▸ PROBLEM STATEMENT
Please write out all of the lines below again, requests included, shifting every coordinate in the answers up by 81. Leave the pictures out of your answer.

▸ DATASET ENTRIES
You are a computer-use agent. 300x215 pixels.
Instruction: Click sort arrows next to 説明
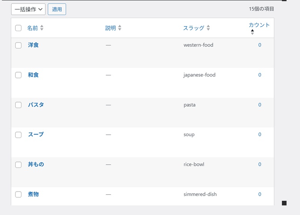120,28
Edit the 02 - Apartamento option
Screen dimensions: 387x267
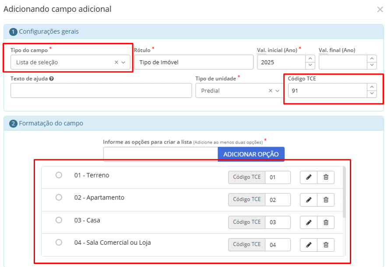[x=309, y=200]
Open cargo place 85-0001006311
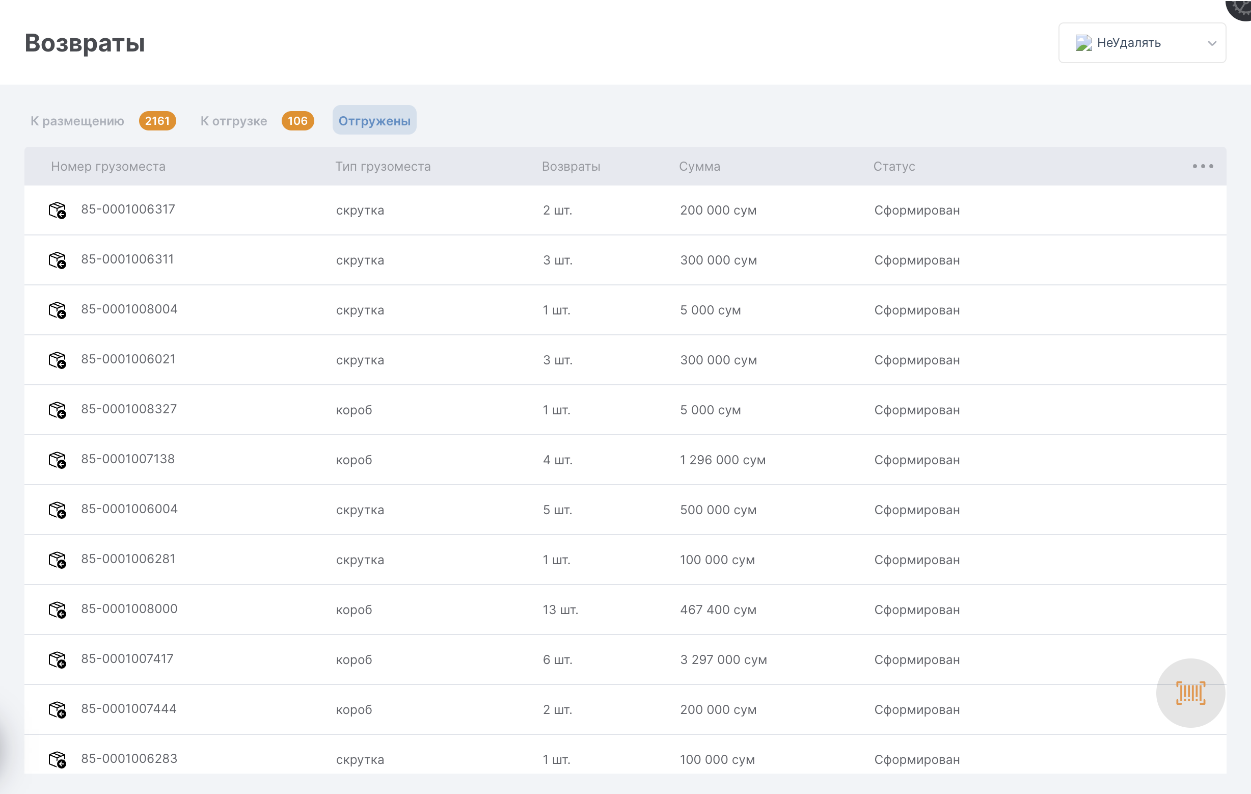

▸ FULL SOLUTION
You are a computer-use agent. 300x215 pixels.
Instruction: Click sort arrows next to 説明
201,109
Edit the 02 - Apartamento option
Screen dimensions: 387x267
[x=390, y=281]
Open cargo place 85-0001006311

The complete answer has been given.